◆ What the task requires:
Give back only the lines in the records below from the one with "Task: Expand the Snapshots panel triangle" to the one with "Open the New", both inclusive, word for word.

◆ Given data:
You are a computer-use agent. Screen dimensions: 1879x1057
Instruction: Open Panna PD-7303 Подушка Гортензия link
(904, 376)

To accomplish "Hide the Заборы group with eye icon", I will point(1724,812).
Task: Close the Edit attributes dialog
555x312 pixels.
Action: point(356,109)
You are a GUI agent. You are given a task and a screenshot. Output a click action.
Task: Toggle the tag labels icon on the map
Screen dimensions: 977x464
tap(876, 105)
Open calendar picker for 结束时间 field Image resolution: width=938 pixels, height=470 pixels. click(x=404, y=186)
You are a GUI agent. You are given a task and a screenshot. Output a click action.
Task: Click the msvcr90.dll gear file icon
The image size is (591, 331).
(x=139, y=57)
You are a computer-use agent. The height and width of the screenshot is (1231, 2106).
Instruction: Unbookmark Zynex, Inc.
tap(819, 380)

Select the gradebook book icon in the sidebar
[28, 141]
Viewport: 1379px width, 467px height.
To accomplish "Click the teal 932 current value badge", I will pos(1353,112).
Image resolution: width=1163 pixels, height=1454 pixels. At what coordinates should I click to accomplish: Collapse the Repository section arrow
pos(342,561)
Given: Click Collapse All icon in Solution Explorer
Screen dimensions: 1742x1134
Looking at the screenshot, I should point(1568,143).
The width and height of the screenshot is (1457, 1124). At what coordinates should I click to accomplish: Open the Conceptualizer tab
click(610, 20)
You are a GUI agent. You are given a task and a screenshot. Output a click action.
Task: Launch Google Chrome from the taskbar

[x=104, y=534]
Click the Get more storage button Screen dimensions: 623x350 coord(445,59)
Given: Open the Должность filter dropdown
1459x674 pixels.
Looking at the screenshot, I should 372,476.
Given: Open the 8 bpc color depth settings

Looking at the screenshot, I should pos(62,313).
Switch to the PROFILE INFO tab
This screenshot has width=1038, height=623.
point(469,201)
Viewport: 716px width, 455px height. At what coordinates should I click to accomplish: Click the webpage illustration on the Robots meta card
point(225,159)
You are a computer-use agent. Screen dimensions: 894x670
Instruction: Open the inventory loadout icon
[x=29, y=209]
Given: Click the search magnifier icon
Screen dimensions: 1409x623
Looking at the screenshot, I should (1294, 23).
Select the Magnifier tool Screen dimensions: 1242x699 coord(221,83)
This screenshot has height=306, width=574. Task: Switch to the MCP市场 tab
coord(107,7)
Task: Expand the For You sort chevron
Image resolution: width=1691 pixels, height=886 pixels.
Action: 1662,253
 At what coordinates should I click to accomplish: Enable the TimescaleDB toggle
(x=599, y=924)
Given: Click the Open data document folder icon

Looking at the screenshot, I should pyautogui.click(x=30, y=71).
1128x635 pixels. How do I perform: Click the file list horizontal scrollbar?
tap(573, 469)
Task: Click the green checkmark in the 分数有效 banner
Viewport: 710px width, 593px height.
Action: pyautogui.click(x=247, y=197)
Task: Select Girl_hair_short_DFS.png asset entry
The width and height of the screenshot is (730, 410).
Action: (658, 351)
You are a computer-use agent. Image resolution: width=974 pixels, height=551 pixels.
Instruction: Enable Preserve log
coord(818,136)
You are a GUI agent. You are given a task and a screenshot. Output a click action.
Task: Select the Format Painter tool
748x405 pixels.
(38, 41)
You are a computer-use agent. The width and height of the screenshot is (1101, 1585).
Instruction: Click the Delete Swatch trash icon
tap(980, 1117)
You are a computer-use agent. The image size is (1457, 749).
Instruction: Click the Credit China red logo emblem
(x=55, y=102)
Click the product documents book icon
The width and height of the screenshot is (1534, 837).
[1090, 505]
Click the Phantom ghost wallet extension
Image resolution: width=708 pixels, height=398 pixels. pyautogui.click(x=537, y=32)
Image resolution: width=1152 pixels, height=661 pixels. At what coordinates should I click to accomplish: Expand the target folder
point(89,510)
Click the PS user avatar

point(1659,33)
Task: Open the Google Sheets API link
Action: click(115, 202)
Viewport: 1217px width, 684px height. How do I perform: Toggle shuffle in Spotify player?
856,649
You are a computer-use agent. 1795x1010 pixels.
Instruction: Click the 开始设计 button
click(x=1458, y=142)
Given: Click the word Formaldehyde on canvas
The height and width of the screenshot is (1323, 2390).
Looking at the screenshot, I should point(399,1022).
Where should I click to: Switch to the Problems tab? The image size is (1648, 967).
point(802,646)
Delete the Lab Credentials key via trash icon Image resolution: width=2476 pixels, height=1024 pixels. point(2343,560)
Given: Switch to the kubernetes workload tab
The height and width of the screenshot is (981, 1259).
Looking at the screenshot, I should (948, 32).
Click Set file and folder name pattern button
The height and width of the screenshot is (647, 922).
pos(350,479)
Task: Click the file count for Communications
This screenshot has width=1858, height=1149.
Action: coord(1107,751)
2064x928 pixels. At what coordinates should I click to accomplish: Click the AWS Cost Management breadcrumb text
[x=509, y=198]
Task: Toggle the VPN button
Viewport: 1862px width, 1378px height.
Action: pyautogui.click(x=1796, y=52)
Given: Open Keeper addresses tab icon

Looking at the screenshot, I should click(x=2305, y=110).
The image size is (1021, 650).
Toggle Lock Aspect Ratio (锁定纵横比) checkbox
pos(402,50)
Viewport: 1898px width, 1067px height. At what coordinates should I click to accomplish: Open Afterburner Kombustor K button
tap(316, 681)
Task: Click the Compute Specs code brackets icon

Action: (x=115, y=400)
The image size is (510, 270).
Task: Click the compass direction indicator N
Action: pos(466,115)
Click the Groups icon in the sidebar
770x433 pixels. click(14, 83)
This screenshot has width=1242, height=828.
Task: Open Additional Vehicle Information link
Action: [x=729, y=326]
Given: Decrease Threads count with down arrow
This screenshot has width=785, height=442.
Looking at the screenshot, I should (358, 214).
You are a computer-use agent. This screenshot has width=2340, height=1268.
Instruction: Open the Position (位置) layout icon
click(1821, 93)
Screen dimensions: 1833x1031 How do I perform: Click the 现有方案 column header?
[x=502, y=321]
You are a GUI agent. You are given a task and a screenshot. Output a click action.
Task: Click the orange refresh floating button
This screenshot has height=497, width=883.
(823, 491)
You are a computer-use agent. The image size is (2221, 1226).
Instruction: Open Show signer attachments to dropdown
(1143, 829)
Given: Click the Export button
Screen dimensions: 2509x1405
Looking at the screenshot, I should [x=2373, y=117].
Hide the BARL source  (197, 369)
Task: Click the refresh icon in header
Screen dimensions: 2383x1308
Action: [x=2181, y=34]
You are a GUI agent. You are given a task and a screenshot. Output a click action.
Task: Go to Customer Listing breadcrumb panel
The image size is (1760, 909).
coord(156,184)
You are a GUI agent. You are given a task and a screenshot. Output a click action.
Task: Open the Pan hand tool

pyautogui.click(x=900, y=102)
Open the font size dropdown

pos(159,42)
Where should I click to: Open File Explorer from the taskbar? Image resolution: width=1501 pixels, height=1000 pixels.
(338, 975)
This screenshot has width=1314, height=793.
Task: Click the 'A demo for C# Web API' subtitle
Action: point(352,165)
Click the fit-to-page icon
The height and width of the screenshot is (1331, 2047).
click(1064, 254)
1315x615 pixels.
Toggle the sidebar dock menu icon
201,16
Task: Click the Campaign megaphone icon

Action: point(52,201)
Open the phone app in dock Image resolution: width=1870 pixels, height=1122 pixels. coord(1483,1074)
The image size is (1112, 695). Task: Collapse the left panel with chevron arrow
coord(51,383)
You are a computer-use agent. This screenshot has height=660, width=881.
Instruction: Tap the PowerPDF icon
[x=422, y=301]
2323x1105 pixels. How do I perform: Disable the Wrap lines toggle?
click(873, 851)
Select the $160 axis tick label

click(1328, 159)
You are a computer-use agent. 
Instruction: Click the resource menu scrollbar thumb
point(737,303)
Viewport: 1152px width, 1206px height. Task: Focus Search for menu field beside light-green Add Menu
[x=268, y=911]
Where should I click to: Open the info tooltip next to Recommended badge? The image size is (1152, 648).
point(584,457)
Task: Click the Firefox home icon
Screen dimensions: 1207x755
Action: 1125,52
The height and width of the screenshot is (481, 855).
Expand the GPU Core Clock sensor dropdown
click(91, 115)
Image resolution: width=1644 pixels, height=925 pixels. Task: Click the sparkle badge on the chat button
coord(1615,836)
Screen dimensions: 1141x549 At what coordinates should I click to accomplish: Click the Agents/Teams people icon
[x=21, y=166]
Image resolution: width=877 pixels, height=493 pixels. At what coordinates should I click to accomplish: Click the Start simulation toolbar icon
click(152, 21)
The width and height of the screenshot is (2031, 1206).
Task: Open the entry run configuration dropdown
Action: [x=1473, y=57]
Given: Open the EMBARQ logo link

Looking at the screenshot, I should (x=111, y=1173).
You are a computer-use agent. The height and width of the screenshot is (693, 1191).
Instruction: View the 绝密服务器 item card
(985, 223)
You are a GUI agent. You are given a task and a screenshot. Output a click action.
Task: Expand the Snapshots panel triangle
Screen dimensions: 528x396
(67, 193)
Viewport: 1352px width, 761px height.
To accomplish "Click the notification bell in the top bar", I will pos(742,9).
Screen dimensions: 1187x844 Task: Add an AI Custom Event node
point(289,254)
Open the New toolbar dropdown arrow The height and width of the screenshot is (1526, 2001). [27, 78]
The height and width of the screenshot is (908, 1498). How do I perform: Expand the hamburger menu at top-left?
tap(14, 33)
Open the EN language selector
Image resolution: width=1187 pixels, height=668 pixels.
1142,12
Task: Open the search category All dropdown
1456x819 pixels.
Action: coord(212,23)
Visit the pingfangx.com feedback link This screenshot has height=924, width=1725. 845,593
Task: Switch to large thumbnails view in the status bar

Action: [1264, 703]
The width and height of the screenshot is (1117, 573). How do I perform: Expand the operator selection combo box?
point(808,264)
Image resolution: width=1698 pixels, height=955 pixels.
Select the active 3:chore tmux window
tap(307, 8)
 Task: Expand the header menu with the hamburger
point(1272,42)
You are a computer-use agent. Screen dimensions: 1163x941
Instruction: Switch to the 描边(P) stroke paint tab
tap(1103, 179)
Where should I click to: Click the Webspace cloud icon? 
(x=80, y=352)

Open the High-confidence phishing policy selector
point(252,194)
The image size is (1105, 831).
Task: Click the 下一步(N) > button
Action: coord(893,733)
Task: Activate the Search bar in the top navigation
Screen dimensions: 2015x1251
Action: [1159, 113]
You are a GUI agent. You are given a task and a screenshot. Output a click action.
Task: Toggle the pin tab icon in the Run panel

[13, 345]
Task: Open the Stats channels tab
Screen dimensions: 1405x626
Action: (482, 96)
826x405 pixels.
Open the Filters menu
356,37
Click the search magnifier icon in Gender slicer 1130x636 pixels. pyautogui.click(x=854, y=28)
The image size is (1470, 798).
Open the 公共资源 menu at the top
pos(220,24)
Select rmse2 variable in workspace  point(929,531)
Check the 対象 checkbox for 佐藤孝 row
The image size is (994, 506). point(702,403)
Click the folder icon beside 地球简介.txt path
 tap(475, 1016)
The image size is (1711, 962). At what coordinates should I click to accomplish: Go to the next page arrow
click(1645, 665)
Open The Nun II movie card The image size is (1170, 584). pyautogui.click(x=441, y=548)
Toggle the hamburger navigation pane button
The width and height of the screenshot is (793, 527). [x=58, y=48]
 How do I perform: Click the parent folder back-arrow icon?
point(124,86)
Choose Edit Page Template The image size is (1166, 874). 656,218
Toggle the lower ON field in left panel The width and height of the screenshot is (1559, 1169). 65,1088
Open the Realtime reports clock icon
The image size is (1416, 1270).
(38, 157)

◆ Answer to this task:
Task: Expand the Snapshots panel triangle
Screen dimensions: 528x396
(67, 193)
Viewport: 1352px width, 761px height.
To accomplish "Click the notification bell in the top bar", I will pos(742,9).
Screen dimensions: 1187x844 Task: Add an AI Custom Event node
point(289,254)
Open the New toolbar dropdown arrow The height and width of the screenshot is (1526, 2001). [27, 78]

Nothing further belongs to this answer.